TASK DESCRIPTION
Copy out, word for word, the part of the data that starts with the line containing "Open Seats view for flight DL534" and ends with the line containing "(x=189, y=443)", both lines included. Leave the pictures out.

STORED ROWS
========================================================================
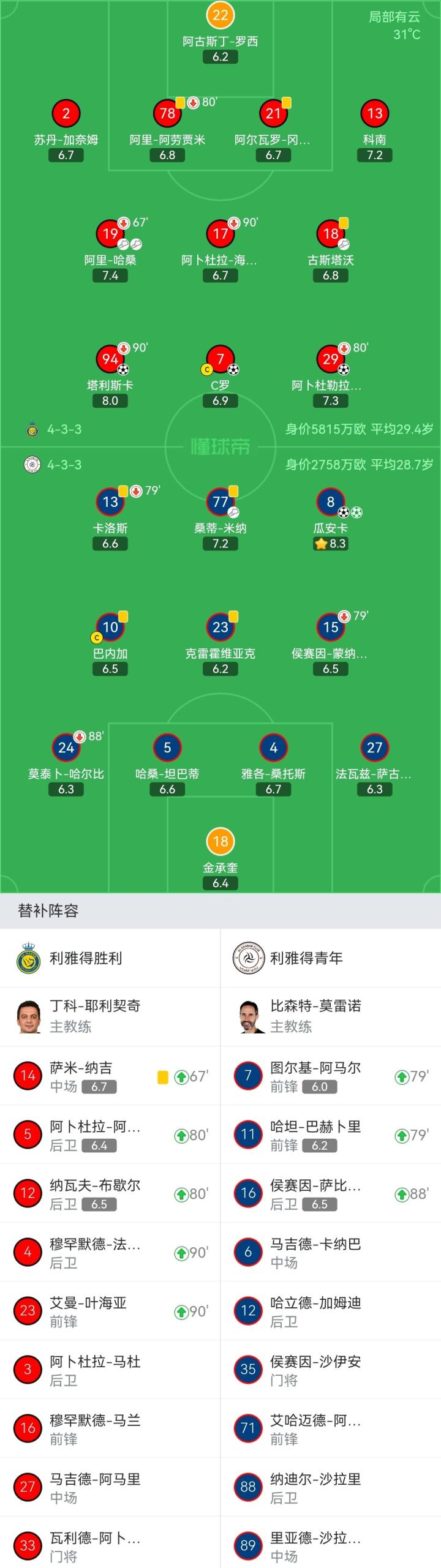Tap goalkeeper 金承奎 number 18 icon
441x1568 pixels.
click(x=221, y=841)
========================================================================
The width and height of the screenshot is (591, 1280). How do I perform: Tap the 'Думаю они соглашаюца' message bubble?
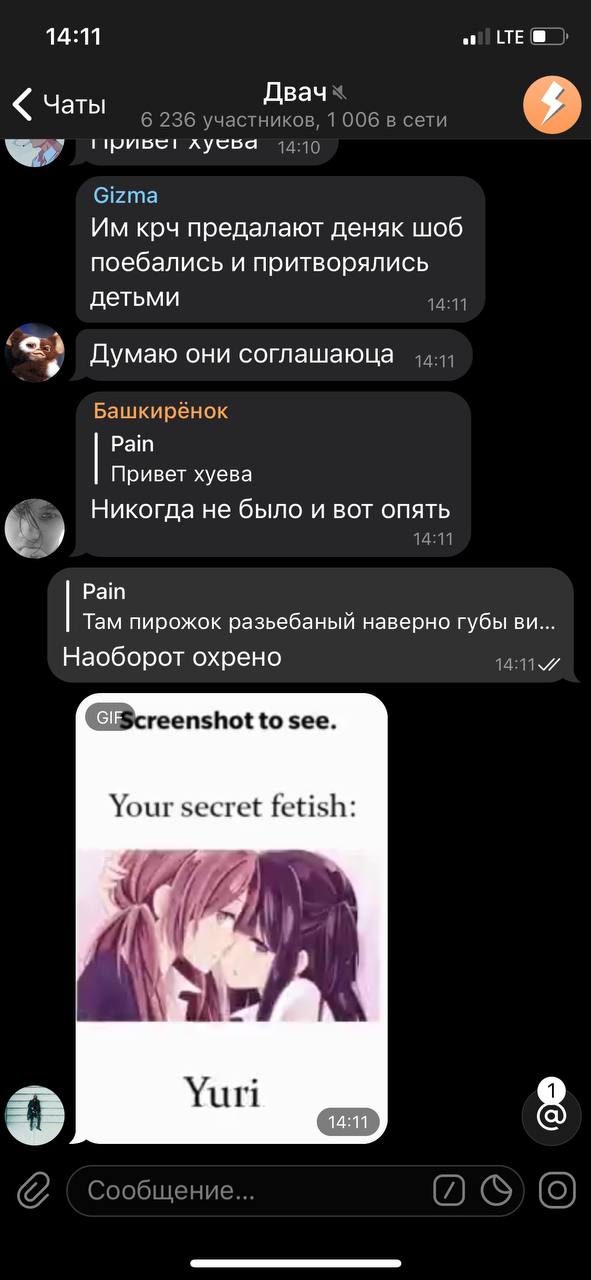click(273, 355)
========================================================================
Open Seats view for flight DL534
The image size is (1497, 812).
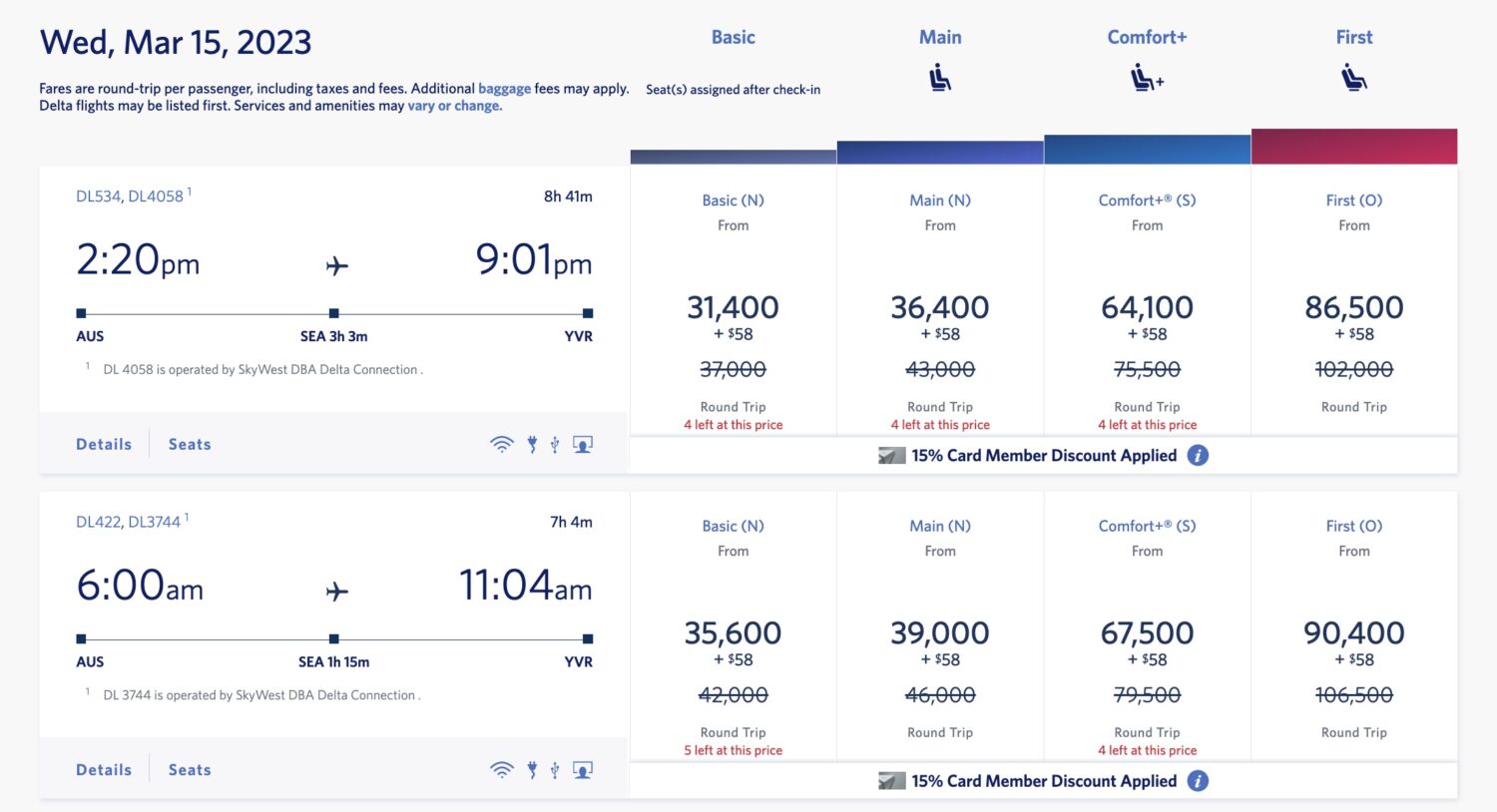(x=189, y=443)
========================================================================
THE RESULT
Open Seats view for flight DL534
The image size is (1497, 812).
(x=189, y=443)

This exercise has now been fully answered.